Condamnée aux Prud’hommes, France Télévisions ne veut pas réintégrer la journaliste Wafa Dahman

 Condamnée aux Prud’hommes, France Télévisions ne veut pas réintégrer la journaliste Wafa Dahman

Wafa Dahman, co-fondatrice de radio salam, journaliste.

Originaire de Lyon, Wafa Dahman est journaliste. Pendant dix ans, elle a travaillé pour France 3, parcourant une bonne partie de l’Hexagone, d’hôtel en hôtel, courant après des remplacements, parfois pour une toute petite journée de boulot. Engagée de 2004 à 2014 dans 38 bureaux de France 3, elle a accumulé près de 500 contrats, avant d’être évincée de la télévision publique.

 

En plus des Prud’hommes, elle a porté plainte au pénal contre la présidente de la société nationale et du directeur des ressources humaines pour « discrimination, harcèlement et abus de CDD ». En mars 2018, en première instance, France Télévisions est condamnée pour abus de CDD, relaxée pour les deux autres chefs d’accusation. Pourtant, Wafa Dahman n’a toujours pas été réintégrée à France Télévisions. Entretien.

LCDL : La justice a condamné France télévisions pour abus de CDD et a requalifié vos CDD en CDI. Pourtant, vous n’avez pas été réintégrée à France Télévisions.
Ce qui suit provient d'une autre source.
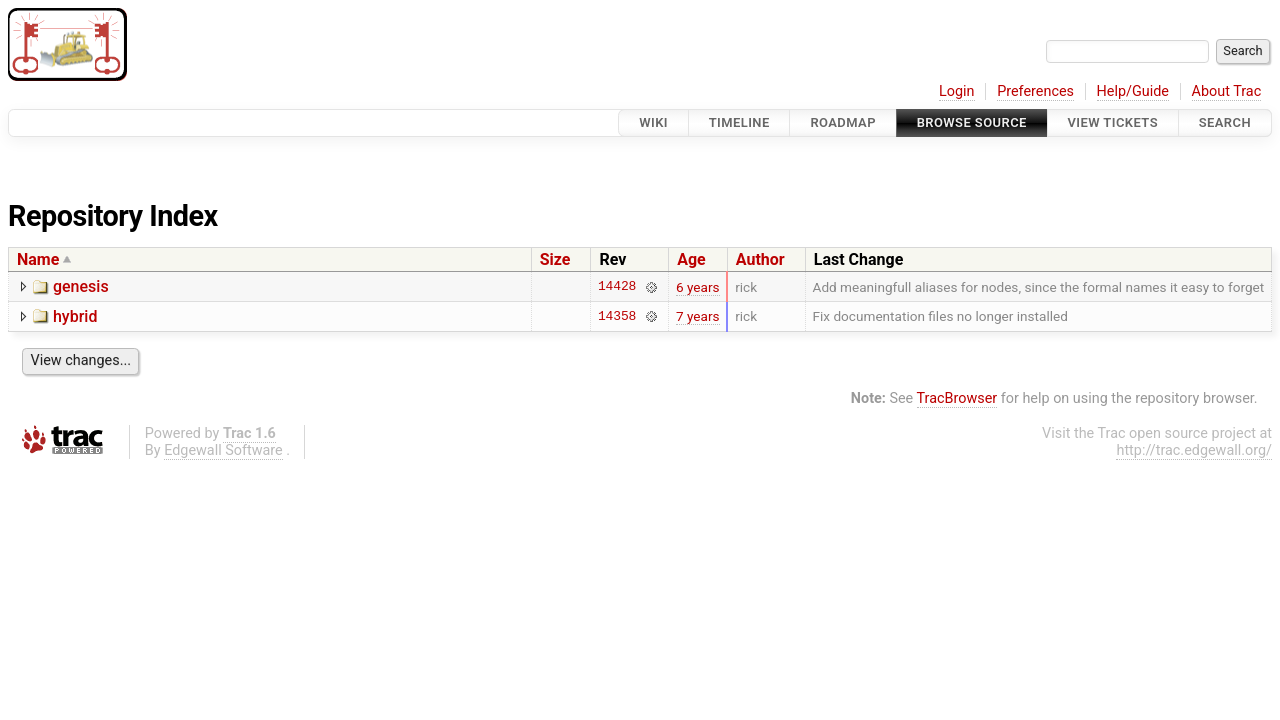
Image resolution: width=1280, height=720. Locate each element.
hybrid (75, 316)
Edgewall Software (223, 450)
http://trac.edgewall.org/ (1194, 450)
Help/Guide (1133, 91)
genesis (81, 286)
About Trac (1227, 91)
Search (1225, 122)
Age (691, 259)
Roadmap (843, 122)
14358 (617, 316)
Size (555, 259)
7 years (698, 316)
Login (957, 91)
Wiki (653, 122)
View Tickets (1113, 122)
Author (760, 259)
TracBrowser (957, 398)
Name (38, 259)
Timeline (739, 122)
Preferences (1035, 91)
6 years (698, 287)
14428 (617, 287)
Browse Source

Comment l’expliquez-vous ?

Wafa Dahman : J’ai engagé deux actions judiciaires, l’une aux Prud’hommes, et l’autre au pénal. Et effectivement, j’ai été déconcertée par la décision des Prud’hommes, qui ont reconduit mes 450 CDD en CDI mais en laissant le choix à mon employeur de poursuivre ou pas le contrat de travail. Nous étions trois collègues à avoir obtenu cette décision ; et France Télévisions a choisi d’embaucher mes deux amis hommes la veille de l’audience au Pénal pour me laisser seule devant les juges ! Pour France Télévisions, je suis devenue le symbole de cette ténacité et la seule façon de me briser est de refuser de m’accorder un poste comme pour les autres.

France télévisions a été relaxée pour discrimination et harcèlement …

Oui, au pénal, j’ai attaqué la chaine publique pour abus de CDD aggravé par la discrimination et le harcèlement. Malheureusement pour moi, les faits de discrimination sont prescrits après 3 ans. Les juges n’ont donc pas pu étudier les insultes, les humiliations que j’ai subies. Par contre, France Télévisions a été condamnée pour abus de CDD. Ce qui est une première, un arrêt qui va bénéficier à tous les CDD qui saisiront les tribunaux. Un arrêt qui met à mal l’entreprise publique puisque leurs avocats se sont pourvus en cassation…

Vous semblez très déçue malgré cette victoire …

Cela fait 8 ans que je me bats. J’ai voulu croire que la justice était juste, mais ce n’est pas le cas. La discrimination dérange, les juges sont mal à l’aise. Dans mon dossier, France télévisions n’a apporté aucune explication à mon interdiction de travailler après plus de 1800 jours et 10 ans de collaboration. Et même le fait de donner un CDI à temps plein à mes collègues en me mettant de côté n’a pas été perçu par les juges comme une discrimination supplémentaire. Alors que c’est exactement la définition de la discrimination, un traitement différencié injustifié. Je suis heureuse pour mes collègues qui sont pères de famille et qui avaient besoin de stabilité professionnelle. Mais je suis en colère contre l’injustice que je subis depuis si longtemps, dans l’indifférence.

Comment expliquez-vous ce traitement différencié entre vos deux collègues hommes et vous-même ?

Je ne peux pas comprendre que Mme Ernotte, présidente d’un groupe aussi important soit complice des agissements de ses responsables DRH. Elle qui dénonçait à son arrivée à la tête de France Télévisions que l’institution était dirigée par des hommes blancs de plus de 50 ans, ne peut ignorer mon dossier. Elle a été convoquée devant le tribunal correctionnel, mais elle ne s’est pas présentée.

Vous vous êtes pourvue en cassation …

Oui, parce que je dénonce la décision du tribunal des Prud’hommes qui reconnait l’abus de CDD et a requalifié mes contrats en CDI mais en laissant le choix à France Télévisions de poursuivre ou pas mon contrat de travail. C’est une décision qui n’a ni queue ni tête. Pourquoi avoir un CDI si je ne peux pas travailler ?

Que demandez-vous aujourd’hui ?

Je demande l’équité, l’égalité de traitement. Je veux être traitée comme mes deux confrères, c’est-à-dire avoir un poste et le rappel de mes salaires. Rien de plus, Rien de moins. Je continuerai à me battre pour la justice ou plutôt contre l’injustice.